The task
Write the data out again in full, with no departure from the original.

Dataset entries
■ ■ ■ ■

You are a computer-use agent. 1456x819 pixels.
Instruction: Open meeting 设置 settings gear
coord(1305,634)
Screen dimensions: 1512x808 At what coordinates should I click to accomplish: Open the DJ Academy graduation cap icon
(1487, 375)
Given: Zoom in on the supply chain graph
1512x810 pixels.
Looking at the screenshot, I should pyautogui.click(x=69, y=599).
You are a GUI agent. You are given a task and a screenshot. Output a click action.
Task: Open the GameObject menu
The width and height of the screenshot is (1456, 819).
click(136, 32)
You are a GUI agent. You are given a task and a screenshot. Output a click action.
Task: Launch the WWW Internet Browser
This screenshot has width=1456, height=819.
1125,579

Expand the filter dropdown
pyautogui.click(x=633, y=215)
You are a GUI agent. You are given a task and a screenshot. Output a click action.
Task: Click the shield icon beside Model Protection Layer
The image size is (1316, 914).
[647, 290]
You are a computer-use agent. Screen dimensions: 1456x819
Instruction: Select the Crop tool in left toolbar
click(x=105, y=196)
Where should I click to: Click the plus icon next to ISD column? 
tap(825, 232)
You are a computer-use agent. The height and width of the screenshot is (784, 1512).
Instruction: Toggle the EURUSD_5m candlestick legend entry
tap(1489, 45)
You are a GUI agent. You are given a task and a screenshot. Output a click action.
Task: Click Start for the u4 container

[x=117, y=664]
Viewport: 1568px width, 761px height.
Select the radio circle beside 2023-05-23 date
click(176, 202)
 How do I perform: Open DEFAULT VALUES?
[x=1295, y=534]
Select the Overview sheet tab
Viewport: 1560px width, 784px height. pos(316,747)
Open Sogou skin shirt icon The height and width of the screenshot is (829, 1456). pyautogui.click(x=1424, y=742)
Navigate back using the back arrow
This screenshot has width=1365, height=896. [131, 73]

■ ■ ■ ■

Answer to this exercise
You are a computer-use agent. 1456x819 pixels.
Instruction: Open meeting 设置 settings gear
coord(1305,634)
Screen dimensions: 1512x808 At what coordinates should I click to accomplish: Open the DJ Academy graduation cap icon
(1487, 375)
Given: Zoom in on the supply chain graph
1512x810 pixels.
Looking at the screenshot, I should pyautogui.click(x=69, y=599).
You are a GUI agent. You are given a task and a screenshot. Output a click action.
Task: Open the GameObject menu
The width and height of the screenshot is (1456, 819).
click(136, 32)
You are a GUI agent. You are given a task and a screenshot. Output a click action.
Task: Launch the WWW Internet Browser
This screenshot has width=1456, height=819.
1125,579

Expand the filter dropdown
pyautogui.click(x=633, y=215)
You are a GUI agent. You are given a task and a screenshot. Output a click action.
Task: Click the shield icon beside Model Protection Layer
The image size is (1316, 914).
[647, 290]
You are a computer-use agent. Screen dimensions: 1456x819
Instruction: Select the Crop tool in left toolbar
click(x=105, y=196)
Where should I click to: Click the plus icon next to ISD column? 
tap(825, 232)
You are a computer-use agent. The height and width of the screenshot is (784, 1512).
Instruction: Toggle the EURUSD_5m candlestick legend entry
tap(1489, 45)
You are a GUI agent. You are given a task and a screenshot. Output a click action.
Task: Click Start for the u4 container

[x=117, y=664]
Viewport: 1568px width, 761px height.
Select the radio circle beside 2023-05-23 date
click(176, 202)
 How do I perform: Open DEFAULT VALUES?
[x=1295, y=534]
Select the Overview sheet tab
Viewport: 1560px width, 784px height. pos(316,747)
Open Sogou skin shirt icon The height and width of the screenshot is (829, 1456). pyautogui.click(x=1424, y=742)
Navigate back using the back arrow
This screenshot has width=1365, height=896. [131, 73]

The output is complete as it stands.